(Dataset excerpts)
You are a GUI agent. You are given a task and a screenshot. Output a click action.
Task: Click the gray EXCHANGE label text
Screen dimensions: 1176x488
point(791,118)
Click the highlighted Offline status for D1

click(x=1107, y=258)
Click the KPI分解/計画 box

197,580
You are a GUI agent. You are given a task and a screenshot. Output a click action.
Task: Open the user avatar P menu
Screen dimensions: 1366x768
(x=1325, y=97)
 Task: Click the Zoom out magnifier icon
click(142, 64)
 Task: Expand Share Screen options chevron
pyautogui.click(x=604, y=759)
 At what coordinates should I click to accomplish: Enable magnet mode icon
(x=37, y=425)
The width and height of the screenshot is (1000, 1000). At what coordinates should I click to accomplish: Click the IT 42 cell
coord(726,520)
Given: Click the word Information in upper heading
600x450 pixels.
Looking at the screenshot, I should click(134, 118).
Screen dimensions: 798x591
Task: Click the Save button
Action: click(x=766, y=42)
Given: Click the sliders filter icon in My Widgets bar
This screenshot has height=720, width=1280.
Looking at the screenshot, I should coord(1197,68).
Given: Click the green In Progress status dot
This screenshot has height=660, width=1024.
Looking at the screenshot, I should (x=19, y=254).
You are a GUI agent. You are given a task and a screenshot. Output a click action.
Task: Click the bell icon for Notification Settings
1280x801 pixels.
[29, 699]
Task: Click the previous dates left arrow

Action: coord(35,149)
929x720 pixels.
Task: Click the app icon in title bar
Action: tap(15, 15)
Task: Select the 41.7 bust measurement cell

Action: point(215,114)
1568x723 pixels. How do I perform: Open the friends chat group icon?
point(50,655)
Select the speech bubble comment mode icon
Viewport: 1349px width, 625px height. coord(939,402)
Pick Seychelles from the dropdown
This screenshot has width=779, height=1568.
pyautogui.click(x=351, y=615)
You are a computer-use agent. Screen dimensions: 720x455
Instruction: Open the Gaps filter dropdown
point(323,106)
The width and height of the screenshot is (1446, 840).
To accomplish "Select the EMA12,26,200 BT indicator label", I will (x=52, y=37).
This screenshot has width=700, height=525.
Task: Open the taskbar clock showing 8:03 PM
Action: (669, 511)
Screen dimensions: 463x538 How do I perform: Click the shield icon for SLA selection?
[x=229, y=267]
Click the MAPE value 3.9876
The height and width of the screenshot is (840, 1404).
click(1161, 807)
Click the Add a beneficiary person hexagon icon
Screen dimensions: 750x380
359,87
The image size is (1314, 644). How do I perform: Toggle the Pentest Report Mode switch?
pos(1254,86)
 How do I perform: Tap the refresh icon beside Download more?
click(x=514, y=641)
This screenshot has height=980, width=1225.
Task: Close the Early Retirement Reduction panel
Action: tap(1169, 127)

EXERCISE GOAL> Print all the data exactly.

ANSWER BOX>
You are a GUI agent. You are given a task and a screenshot. Output a click action.
Task: Click the gray EXCHANGE label text
Screen dimensions: 1176x488
point(791,118)
Click the highlighted Offline status for D1

click(x=1107, y=258)
Click the KPI分解/計画 box

197,580
You are a GUI agent. You are given a task and a screenshot. Output a click action.
Task: Open the user avatar P menu
Screen dimensions: 1366x768
(x=1325, y=97)
 Task: Click the Zoom out magnifier icon
click(142, 64)
 Task: Expand Share Screen options chevron
pyautogui.click(x=604, y=759)
 At what coordinates should I click to accomplish: Enable magnet mode icon
(x=37, y=425)
The width and height of the screenshot is (1000, 1000). At what coordinates should I click to accomplish: Click the IT 42 cell
coord(726,520)
Given: Click the word Information in upper heading
600x450 pixels.
Looking at the screenshot, I should click(134, 118).
Screen dimensions: 798x591
Task: Click the Save button
Action: click(x=766, y=42)
Given: Click the sliders filter icon in My Widgets bar
This screenshot has height=720, width=1280.
Looking at the screenshot, I should coord(1197,68).
Given: Click the green In Progress status dot
This screenshot has height=660, width=1024.
Looking at the screenshot, I should (x=19, y=254).
You are a GUI agent. You are given a task and a screenshot. Output a click action.
Task: Click the bell icon for Notification Settings
1280x801 pixels.
[29, 699]
Task: Click the previous dates left arrow

Action: coord(35,149)
929x720 pixels.
Task: Click the app icon in title bar
Action: tap(15, 15)
Task: Select the 41.7 bust measurement cell

Action: point(215,114)
1568x723 pixels. How do I perform: Open the friends chat group icon?
point(50,655)
Select the speech bubble comment mode icon
Viewport: 1349px width, 625px height. coord(939,402)
Pick Seychelles from the dropdown
This screenshot has width=779, height=1568.
pyautogui.click(x=351, y=615)
You are a computer-use agent. Screen dimensions: 720x455
Instruction: Open the Gaps filter dropdown
point(323,106)
The width and height of the screenshot is (1446, 840).
To accomplish "Select the EMA12,26,200 BT indicator label", I will (x=52, y=37).
This screenshot has width=700, height=525.
Task: Open the taskbar clock showing 8:03 PM
Action: (669, 511)
Screen dimensions: 463x538 How do I perform: Click the shield icon for SLA selection?
[x=229, y=267]
Click the MAPE value 3.9876
The height and width of the screenshot is (840, 1404).
click(1161, 807)
Click the Add a beneficiary person hexagon icon
Screen dimensions: 750x380
359,87
The image size is (1314, 644). How do I perform: Toggle the Pentest Report Mode switch?
pos(1254,86)
 How do I perform: Tap the refresh icon beside Download more?
click(x=514, y=641)
This screenshot has height=980, width=1225.
Task: Close the Early Retirement Reduction panel
Action: tap(1169, 127)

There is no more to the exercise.